Felipe é enfático ao dizer que 95% de quem moram em abrigos são negros. “Há registro de um adolescente de 16 anos que no dia da visita dos pretendentes passou cal no corpo para tentar esbranquiçar a pele e aumentar a chance de ser adotado”. Histórias como esta mostram a urgência na mudança de perfil de quem se diz disponível em adotar alguém.

“Nem na gravidez biológica temos como definir exatamente as características físicas e psicológicas das pessoas, não há porque se exigir isto na hora da adoção”.

Questionados sobre o que acontece com os adolescentes que completam a maioridade sem serem adotados, os entrevistados explicam que a Justiça concede prazos semestrais renováveis para que eles se mantenham nas casas de abrigo até que consigam a sua própria autonomia.

“Eles não saem desamparados. Participam do projeto Jovem Aprendiz e quando conseguem se firmar no mundo profissional, seguem a vida”, diz Beth.

Ela é defensora dos programas de apadrinhamento existentes em alguns municípios. Na prática, a ação permite que pessoas que não tenham interesse em adotar, mas querem fazer a diferença na vida das crianças abrigadas façam passeios e até fiquem com elas por determinado período, durante as férias, por exemplo.

Porém, falta consenso em relação a programas como este. “Tem gente que defende porque acredita que é uma forma de fazer com o tempo que a criança passa aguardando a adoção seja menos penoso. Outros acreditam que pode trazer sofrimento, já que a realidade dela é bem diferente da vivida durante o período de apadrinhamento”, justifica Patrícia.
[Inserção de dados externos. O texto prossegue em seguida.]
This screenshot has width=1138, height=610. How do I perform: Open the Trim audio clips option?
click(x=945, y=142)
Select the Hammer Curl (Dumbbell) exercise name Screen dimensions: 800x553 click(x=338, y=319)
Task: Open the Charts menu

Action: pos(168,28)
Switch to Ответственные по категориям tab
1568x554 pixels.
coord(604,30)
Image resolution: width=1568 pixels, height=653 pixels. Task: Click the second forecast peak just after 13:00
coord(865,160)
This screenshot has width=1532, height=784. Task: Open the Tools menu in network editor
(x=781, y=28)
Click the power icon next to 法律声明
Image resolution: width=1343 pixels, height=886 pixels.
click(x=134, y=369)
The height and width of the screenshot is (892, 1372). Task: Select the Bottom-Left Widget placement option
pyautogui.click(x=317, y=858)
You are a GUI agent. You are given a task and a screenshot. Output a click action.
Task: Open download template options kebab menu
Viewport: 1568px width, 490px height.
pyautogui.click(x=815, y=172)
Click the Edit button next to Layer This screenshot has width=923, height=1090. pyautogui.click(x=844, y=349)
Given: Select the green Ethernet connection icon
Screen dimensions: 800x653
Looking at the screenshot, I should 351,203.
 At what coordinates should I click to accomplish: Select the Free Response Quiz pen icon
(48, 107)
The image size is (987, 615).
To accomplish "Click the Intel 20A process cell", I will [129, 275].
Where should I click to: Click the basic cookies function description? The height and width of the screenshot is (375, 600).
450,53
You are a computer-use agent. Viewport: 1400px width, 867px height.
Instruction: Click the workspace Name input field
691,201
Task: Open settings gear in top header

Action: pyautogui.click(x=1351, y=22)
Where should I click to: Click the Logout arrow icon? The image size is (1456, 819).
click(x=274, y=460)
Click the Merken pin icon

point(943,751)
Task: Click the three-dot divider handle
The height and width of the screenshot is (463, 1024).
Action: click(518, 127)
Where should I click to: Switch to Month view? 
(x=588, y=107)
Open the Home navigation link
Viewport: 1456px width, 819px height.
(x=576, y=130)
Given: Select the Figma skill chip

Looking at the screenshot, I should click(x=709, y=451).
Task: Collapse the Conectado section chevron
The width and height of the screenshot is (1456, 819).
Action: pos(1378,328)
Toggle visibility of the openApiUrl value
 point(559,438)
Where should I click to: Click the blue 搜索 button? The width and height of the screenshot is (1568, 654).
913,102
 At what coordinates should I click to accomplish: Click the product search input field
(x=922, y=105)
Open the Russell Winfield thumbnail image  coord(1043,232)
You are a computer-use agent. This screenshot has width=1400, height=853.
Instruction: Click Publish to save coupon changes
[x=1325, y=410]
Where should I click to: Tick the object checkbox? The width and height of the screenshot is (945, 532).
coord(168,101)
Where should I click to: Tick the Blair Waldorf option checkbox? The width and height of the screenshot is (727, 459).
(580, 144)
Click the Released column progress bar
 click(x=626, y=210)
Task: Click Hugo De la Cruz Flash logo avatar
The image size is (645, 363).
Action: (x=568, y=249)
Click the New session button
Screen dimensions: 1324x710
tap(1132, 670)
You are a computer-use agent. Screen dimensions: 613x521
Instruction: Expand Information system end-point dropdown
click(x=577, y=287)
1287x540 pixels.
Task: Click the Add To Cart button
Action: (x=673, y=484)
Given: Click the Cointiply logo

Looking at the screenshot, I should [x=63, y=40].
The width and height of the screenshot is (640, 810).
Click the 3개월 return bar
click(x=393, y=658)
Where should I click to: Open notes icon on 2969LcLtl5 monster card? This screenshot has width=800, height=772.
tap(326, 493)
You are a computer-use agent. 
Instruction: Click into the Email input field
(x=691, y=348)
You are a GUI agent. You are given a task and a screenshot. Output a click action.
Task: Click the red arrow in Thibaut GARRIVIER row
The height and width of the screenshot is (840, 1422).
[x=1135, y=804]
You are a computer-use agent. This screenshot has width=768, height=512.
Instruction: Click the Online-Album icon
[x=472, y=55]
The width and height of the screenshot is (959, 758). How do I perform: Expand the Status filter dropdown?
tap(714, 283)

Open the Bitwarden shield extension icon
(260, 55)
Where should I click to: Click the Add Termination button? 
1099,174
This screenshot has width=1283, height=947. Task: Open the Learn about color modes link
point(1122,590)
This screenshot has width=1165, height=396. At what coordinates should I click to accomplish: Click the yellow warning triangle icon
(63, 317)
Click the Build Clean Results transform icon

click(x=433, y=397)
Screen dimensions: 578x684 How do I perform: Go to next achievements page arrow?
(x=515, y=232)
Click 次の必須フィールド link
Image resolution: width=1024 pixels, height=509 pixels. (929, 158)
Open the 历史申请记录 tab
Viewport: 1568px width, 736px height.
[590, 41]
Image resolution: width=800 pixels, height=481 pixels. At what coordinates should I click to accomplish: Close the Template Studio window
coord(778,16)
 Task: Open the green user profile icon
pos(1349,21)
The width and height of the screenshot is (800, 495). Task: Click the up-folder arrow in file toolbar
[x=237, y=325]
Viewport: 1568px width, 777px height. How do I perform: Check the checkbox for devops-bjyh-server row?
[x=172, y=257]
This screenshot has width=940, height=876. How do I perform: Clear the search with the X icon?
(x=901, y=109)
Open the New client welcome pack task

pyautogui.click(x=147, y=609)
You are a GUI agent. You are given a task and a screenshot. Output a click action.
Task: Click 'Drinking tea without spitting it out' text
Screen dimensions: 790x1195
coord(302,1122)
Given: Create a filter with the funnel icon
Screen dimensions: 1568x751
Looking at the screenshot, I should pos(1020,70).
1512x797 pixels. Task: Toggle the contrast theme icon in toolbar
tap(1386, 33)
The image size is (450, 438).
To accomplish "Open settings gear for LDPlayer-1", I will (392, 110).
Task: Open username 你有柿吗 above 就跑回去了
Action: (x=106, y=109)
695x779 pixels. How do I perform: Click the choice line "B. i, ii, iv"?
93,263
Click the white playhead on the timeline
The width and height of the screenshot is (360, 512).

Já Beth diz que este tipo de convívio aumenta muito a chance, principalmente dos adolescentes, de uma possível adoção. Como um caso de uma moça de 17 anos que não tinha conseguido ser adotada por falta de interesse dos pretendentes da fila de adoção. Quando os padrinhos que a acompanhavam há anos souberam que ela sairia do abrigo sem uma família, manifestaram interesse em adotá-la e através de procedimentos jurídicos específicos para estes casos, conseguiram.

“Hoje, finalmente, ela tem uma família”, emociona-se Beth.